Step 1: Understanding the Concept:
A homogeneous equation of second degree $ax^2 + 2hxy + by^2 = 0$ represents a pair of straight lines passing through the origin. If their slopes are $m_1$ and $m_2$, there exist direct relations linking the sum and product of these slopes to the coefficients $a, h$, and $b$. We substitute these relations into the given condition to find the specific ratio between the slopes.
Step 2: Key Formula or Approach:
1. Sum of slopes: $m_1 + m_2 = -\frac{2h}{b}$.
2. Product of slopes: $m_1 m_2 = \frac{a}{b}$.
3. Express the given condition $16h^2 = 25ab$ entirely in terms of slopes.
Step 3: Detailed Explanation:
From the standard formulas, we can express $h$ and $a$ in terms of the slopes and $b$:
\[ 2h = -b(m_1 + m_2) \implies h = -\frac{b(m_1 + m_2)}{2} \]
\[ a = b(m_1 m_2) \]
The given condition is:
\[ 16h^2 = 25ab \]
Substitute the expressions for $h$ and $a$ into this condition:
\[ 16 \left[ -\frac{b(m_1 + m_2)}{2} \right]^2 = 25 [b(m_1 m_2)] b \]
Square the term in the brackets:
\[ 16 \left[ \frac{b^2(m_1 + m_2)^2}{4} \right] = 25 b^2 (m_1 m_2) \]
Simplify the left side ($16/4 = 4$):
\[ 4 b^2 (m_1 + m_2)^2 = 25 b^2 (m_1 m_2) \]

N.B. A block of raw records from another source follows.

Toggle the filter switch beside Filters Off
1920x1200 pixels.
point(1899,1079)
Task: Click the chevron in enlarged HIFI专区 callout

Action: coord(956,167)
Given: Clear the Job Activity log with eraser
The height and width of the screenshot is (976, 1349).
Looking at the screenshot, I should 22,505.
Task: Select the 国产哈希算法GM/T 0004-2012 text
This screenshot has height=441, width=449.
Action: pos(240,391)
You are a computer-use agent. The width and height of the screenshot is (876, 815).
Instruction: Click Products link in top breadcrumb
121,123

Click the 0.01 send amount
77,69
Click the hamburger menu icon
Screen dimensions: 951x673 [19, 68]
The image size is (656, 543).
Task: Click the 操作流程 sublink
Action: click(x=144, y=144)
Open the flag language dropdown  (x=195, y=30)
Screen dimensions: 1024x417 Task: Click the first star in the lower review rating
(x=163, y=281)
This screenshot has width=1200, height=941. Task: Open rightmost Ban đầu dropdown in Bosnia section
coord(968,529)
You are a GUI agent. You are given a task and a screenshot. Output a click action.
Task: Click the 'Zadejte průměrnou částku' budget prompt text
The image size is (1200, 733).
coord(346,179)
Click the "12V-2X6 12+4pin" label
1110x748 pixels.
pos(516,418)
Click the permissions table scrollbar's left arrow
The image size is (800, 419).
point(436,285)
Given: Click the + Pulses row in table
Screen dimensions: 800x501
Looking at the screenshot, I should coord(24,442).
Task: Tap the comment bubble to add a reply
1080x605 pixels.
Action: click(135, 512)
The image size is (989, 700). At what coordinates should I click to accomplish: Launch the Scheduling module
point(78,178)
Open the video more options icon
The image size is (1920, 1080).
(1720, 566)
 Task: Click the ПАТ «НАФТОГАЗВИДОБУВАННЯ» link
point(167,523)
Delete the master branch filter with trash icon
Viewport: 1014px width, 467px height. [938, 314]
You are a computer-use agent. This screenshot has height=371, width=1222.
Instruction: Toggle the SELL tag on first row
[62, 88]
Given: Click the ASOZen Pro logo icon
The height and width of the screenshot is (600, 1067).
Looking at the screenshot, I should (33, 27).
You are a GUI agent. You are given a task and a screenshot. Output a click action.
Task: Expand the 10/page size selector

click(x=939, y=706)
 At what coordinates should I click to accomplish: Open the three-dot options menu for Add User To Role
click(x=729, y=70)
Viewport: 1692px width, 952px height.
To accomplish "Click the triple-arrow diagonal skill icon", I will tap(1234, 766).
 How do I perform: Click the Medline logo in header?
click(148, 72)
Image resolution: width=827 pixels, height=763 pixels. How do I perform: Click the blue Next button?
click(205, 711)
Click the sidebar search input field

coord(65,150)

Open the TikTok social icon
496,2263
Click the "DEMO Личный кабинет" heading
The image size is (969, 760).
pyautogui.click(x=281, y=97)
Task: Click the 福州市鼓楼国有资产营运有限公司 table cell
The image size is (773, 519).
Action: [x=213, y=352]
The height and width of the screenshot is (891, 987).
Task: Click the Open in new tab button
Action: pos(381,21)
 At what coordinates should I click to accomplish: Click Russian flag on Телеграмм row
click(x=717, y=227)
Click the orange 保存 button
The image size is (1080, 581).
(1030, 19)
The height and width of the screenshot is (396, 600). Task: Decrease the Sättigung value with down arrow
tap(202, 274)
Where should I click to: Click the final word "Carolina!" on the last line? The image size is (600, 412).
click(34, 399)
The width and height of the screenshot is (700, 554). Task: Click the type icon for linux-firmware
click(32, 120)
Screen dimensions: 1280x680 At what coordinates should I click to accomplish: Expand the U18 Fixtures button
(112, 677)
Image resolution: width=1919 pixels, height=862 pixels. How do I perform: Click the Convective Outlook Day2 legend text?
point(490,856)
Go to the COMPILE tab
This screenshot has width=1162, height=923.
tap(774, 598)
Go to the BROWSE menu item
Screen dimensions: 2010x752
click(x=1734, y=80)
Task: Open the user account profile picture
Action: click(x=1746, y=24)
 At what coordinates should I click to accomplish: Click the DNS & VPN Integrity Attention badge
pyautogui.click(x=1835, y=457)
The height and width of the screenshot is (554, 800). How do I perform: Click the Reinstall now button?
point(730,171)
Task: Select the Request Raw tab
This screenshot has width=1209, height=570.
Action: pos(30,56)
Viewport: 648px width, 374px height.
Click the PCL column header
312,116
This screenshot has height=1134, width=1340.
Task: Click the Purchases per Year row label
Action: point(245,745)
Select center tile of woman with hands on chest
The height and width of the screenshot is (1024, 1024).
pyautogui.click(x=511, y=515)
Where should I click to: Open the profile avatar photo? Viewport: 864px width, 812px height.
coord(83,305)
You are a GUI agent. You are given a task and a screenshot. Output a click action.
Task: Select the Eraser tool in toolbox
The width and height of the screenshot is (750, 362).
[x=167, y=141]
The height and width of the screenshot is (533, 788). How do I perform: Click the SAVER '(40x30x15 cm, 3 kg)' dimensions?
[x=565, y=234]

Assuming $b \neq 0$ (otherwise it's not a proper pair of lines with finite slopes), divide by $b^2$:
\[ 4(m_1 + m_2)^2 = 25(m_1 m_2) \]
Expand the squared binomial:
\[ 4(m_1^2 + 2m_1m_2 + m_2^2) = 25m_1m_2 \]
\[ 4m_1^2 + 8m_1m_2 + 4m_2^2 = 25m_1m_2 \]
Rearrange into a homogeneous quadratic equation in terms of $m_1$ and $m_2$:
\[ 4m_1^2 - 17m_1m_2 + 4m_2^2 = 0 \]
To find the relationship ratio, divide the entire equation by $m_2^2$ (assuming $m_2 \neq 0$):
\[ 4\left(\frac{m_1}{m_2}\right)^2 - 17\left(\frac{m_1}{m_2}\right) + 4 = 0 \]
Let the ratio $r = \frac{m_1}{m_2}$. The equation becomes:
\[ 4r^2 - 17r + 4 = 0 \]
Factor the quadratic equation:
\[ 4r^2 - 16r - r + 4 = 0 \]
\[ 4r(r - 4) - 1(r - 4) = 0 \]
\[ (4r - 1)(r - 4) = 0 \]
So, $r = \frac{1}{4}$ or $r = 4$.
This means $\frac{m_1}{m_2} = \frac{1}{4} \implies 4m_1 = m_2$, OR $\frac{m_1}{m_2} = 4 \implies m_1 = 4m_2$.
Looking at the options, $m_1 = 4m_2$ is present. Since the naming of slopes is arbitrary, both relations denote the same physical pair of lines where one slope is four times the other.
Step 4: Final Answer:
The relation is $m_1 = 4m_2$.